_EXERCISE DESCRIPTION_
Reproduce the following material line for line, keeping every character as it is.
++++ RAW RECORDS ++++
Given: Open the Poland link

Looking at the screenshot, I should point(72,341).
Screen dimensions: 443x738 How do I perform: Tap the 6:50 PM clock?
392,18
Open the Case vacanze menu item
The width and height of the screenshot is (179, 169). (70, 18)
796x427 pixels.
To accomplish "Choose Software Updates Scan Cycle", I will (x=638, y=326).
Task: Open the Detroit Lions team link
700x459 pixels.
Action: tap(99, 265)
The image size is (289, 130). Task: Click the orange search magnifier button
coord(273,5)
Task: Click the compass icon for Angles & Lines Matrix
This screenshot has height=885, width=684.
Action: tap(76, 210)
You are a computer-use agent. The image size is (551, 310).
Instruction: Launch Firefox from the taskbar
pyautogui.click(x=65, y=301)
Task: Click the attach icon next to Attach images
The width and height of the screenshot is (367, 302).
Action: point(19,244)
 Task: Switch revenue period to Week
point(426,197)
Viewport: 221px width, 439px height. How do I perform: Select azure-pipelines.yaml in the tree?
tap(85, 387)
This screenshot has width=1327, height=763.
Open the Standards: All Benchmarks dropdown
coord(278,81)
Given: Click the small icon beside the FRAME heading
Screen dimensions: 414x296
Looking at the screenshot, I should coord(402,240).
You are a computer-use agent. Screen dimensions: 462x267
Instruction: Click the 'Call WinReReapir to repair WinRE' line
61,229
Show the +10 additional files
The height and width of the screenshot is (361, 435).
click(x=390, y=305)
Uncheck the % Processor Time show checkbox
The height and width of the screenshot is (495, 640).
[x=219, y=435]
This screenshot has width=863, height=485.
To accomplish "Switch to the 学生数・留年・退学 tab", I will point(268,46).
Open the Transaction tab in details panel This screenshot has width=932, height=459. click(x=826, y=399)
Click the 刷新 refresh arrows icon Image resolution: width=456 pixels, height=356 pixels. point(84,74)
++++
_SOLUTION_
Given: Open the Poland link

Looking at the screenshot, I should point(72,341).
Screen dimensions: 443x738 How do I perform: Tap the 6:50 PM clock?
392,18
Open the Case vacanze menu item
The width and height of the screenshot is (179, 169). (70, 18)
796x427 pixels.
To accomplish "Choose Software Updates Scan Cycle", I will (x=638, y=326).
Task: Open the Detroit Lions team link
700x459 pixels.
Action: tap(99, 265)
The image size is (289, 130). Task: Click the orange search magnifier button
coord(273,5)
Task: Click the compass icon for Angles & Lines Matrix
This screenshot has height=885, width=684.
Action: tap(76, 210)
You are a computer-use agent. The image size is (551, 310).
Instruction: Launch Firefox from the taskbar
pyautogui.click(x=65, y=301)
Task: Click the attach icon next to Attach images
The width and height of the screenshot is (367, 302).
Action: point(19,244)
 Task: Switch revenue period to Week
point(426,197)
Viewport: 221px width, 439px height. How do I perform: Select azure-pipelines.yaml in the tree?
tap(85, 387)
This screenshot has width=1327, height=763.
Open the Standards: All Benchmarks dropdown
coord(278,81)
Given: Click the small icon beside the FRAME heading
Screen dimensions: 414x296
Looking at the screenshot, I should coord(402,240).
You are a computer-use agent. Screen dimensions: 462x267
Instruction: Click the 'Call WinReReapir to repair WinRE' line
61,229
Show the +10 additional files
The height and width of the screenshot is (361, 435).
click(x=390, y=305)
Uncheck the % Processor Time show checkbox
The height and width of the screenshot is (495, 640).
[x=219, y=435]
This screenshot has width=863, height=485.
To accomplish "Switch to the 学生数・留年・退学 tab", I will point(268,46).
Open the Transaction tab in details panel This screenshot has width=932, height=459. click(x=826, y=399)
Click the 刷新 refresh arrows icon Image resolution: width=456 pixels, height=356 pixels. point(84,74)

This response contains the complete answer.